Dernièrement, les artistes contemporains ont réinventé la calligraphie comme une forme d’art purement expressive, combinant les gestes élégants des écritures anciennes avec l’urgence du graffiti urbain. Les symboles énigmatiques au henné de Farid Belkahia et les swoops graphiques percutants de Larbi Cherkaoui montrent que même libérée des significations littérales, la calligraphie peut garder sa poésie.
Artisanat
Pour un soulagement instantané de la modernité stérile, dirigez-vous vers votre souk marocain le plus proche pour admirer le travail manuel inspiré des mâalems locaux (maîtres artisans). La plupart des merveilles du design marocain sont créées sans modèles informatiques ni même prise électrique, en s’appuyant plutôt sur l’imagination, un œil pour la couleur et la forme, et des mains stables auxquelles vous feriez confiance pour retirer une amygdale.
Tout cela demande de l’expérience. À Fès, la formation minimale pour un mâalem en céramique est de 10 ans, et il faut trois à quatre mois à un mosaïste de zellige (carreaux géométriques) pour maîtriser une seule forme – et avec 360 formes à apprendre, la maîtrise est un engagement à vie. Lorsque vous regardez un mâalem au travail, c’est la confiance dans les mouvements de la main, pas la vitesse, qui indique qu’un chef-d’œuvre est en train de se faire. Les techniques et les outils se transmettent de génération en génération, et la compétition amicale entre voisins propulse l’innovation.
Au lieu de salles d’exposition d’usine tentaculaires, les mâalems font des merveilles dans les casiers bordant les souks, chacun spécialisé dans un commerce traditionnel. Mais les artisans des zones rurales ne sont pas en reste : de nombreux villages marocains sont connus pour un style de broderie ou un design de tapis signature.
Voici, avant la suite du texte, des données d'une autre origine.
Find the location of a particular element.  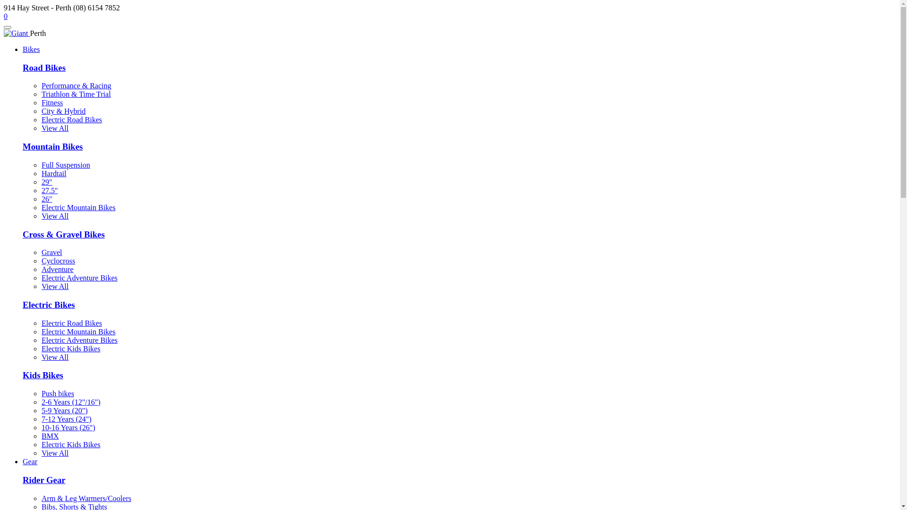

'Triathlon & Time Trial' is located at coordinates (76, 94).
La plupart des artisans que vous verrez dans les souks sont des hommes, mais vous apercevrez probablement des femmes mâalem travaillant dans les coulisses à nouer des tapis dans les villages de l’Anti Atlas et du Moyen Atlas, à tisser des textiles le long de la côte sud et à peindre.
Les tapis
Si vous parvenez à revenir du Maroc sans tapis, vous pourriez bien vous féliciter d’être l’un des rares voyageurs à avoir déjoué les vendeurs les plus rusés de la planète.
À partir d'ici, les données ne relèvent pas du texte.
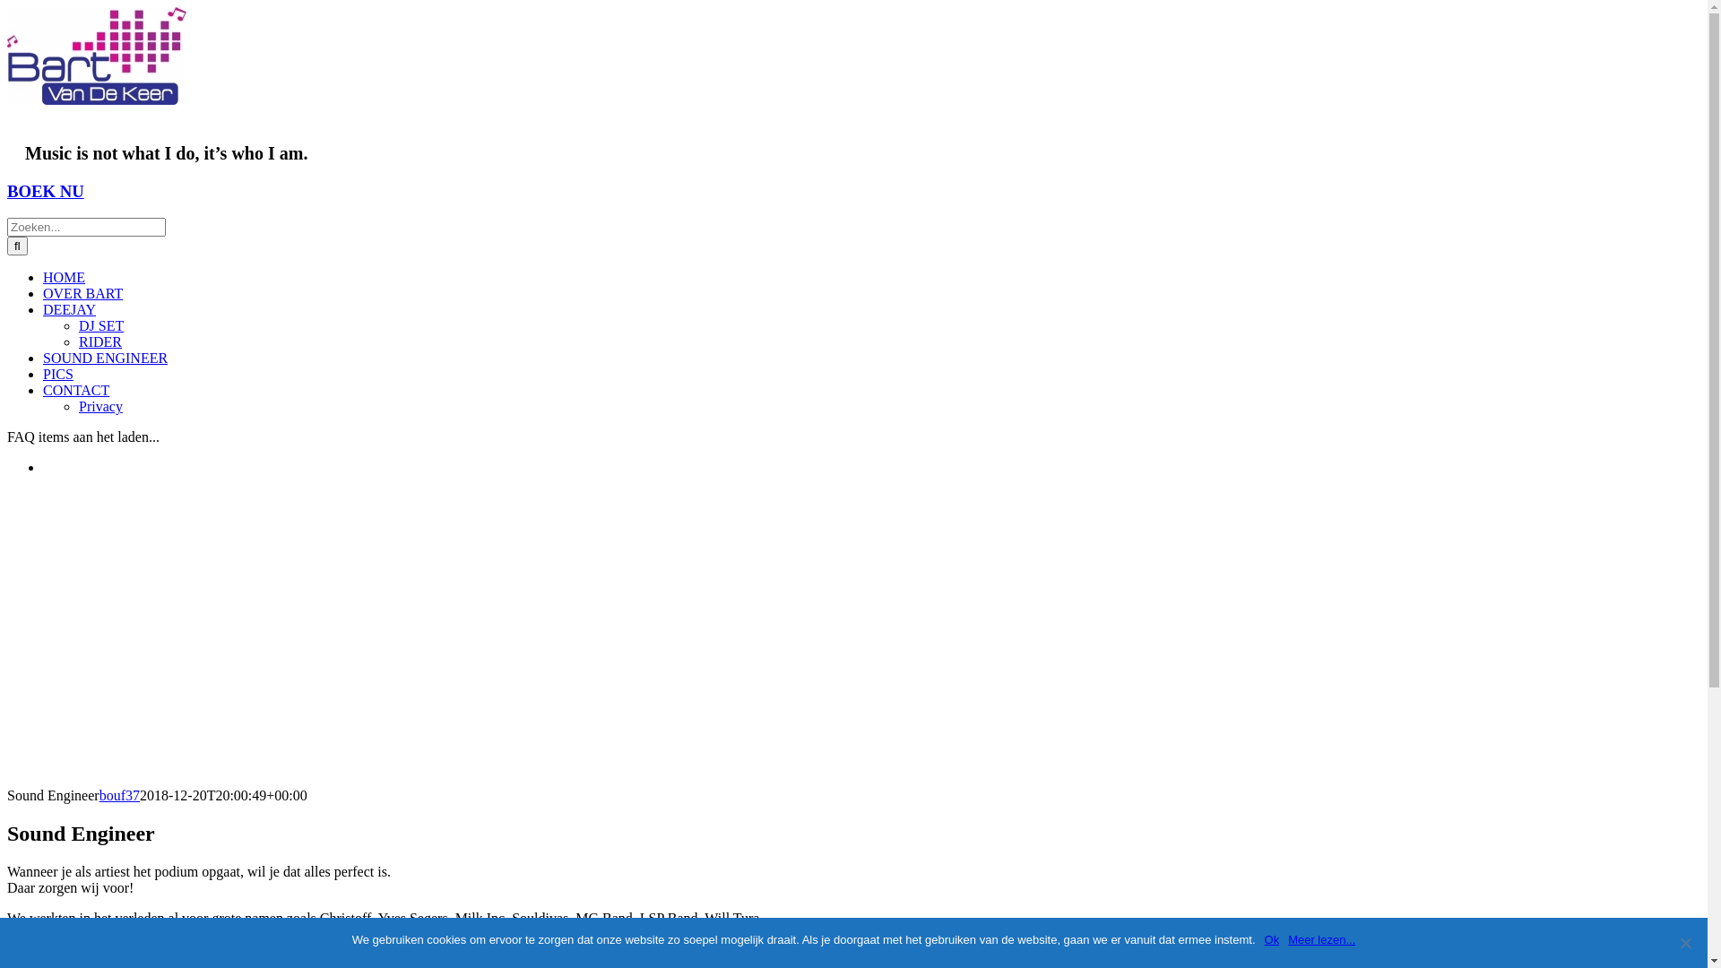  I want to click on 'CONTACT', so click(75, 389).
Les tapis marocains attirent les voyageurs presque à chaque fois parce qu’il y a un bon tapis pour presque tout le monde – et si cela ressemble à quelque chose que votre mère vous a dit une fois à propos des âmes sœurs, ce n’est pas tout à fait une coïncidence. Les femmes du Maroc rural créaient traditionnellement des tapis dans le cadre de leur dot, exprimant leur propre personnalité dans des couleurs et des motifs exubérants, et tissant des symboles de leurs espoirs de santé et de vie conjugale. Aujourd’hui, les tapis sont principalement fabriqués pour compléter le revenu du ménage, mais entre les mains d’un vrai mâalem, un tapis tissé à la main apporte tellement de personnalité et de baraka (bénédictions) sous les pieds qu’il ne pourrait jamais être confondu avec un simple paillasson.
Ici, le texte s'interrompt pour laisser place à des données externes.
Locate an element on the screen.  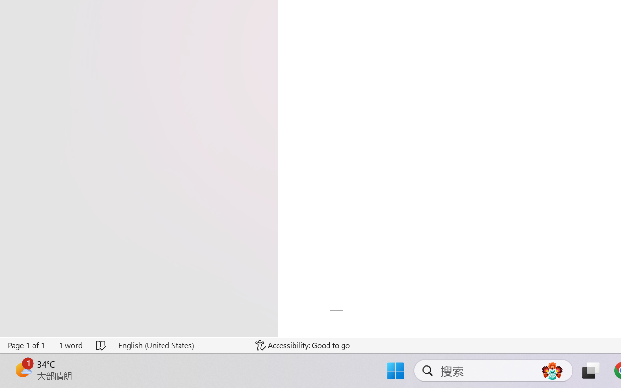
'AutomationID: BadgeAnchorLargeTicker' is located at coordinates (22, 370).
Les tapis que vous voyez dans les souks ont peut-être déjà été achetés et vendus trois ou quatre fois, le prix final représentant une forte majoration par rapport à ce que le tisserand a été payé pour son travail. Envisagez plutôt d’acheter directement auprès d’une association villageoise : le producteur est plus susceptible d’obtenir sa juste part du produit, vous obtiendrez une meilleure affaire sans négociation approfondie et vous rencontrerez peut-être l’artisan qui a créé votre nouveau tapis.